*** EXERCISE INPUT Section Begins ***

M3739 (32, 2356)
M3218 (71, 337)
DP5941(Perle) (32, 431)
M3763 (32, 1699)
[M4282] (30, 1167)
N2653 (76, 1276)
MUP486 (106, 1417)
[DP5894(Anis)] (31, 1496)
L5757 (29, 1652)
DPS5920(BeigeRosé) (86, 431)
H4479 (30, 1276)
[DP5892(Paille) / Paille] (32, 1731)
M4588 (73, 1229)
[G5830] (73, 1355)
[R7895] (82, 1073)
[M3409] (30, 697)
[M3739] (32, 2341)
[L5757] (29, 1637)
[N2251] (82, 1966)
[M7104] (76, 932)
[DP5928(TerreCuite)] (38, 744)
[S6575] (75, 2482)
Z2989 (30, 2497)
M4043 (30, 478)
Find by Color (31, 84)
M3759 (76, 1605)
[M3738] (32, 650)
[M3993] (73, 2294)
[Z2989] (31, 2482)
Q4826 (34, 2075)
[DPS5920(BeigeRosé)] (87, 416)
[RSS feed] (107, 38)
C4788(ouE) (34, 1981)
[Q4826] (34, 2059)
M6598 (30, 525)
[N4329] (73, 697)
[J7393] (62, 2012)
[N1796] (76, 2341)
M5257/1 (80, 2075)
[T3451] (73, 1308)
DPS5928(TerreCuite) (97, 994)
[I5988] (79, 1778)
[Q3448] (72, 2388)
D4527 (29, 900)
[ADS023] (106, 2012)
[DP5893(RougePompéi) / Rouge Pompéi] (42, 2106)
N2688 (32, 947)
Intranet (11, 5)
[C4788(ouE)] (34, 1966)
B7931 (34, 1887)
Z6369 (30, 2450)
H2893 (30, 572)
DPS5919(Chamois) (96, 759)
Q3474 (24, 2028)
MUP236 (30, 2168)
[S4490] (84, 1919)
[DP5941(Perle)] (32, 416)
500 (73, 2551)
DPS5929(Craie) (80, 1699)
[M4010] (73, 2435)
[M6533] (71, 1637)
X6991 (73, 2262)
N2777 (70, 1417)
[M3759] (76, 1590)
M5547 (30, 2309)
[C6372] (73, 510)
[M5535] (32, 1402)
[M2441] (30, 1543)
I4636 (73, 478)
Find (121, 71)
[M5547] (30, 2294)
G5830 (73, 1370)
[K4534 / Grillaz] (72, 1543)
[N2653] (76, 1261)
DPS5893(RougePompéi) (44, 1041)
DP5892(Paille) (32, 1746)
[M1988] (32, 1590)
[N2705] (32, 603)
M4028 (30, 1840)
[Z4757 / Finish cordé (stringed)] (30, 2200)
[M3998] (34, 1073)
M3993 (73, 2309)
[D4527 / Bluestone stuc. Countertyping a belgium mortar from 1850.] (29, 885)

*** EXERCISE INPUT Section Ends ***

> [REQUIREMENT]: Every line above that holds the word "Paille" is to be found and copied.

> [YOUR RESPONSE]:
[DP5892(Paille) / Paille] (32, 1731)
DP5892(Paille) (32, 1746)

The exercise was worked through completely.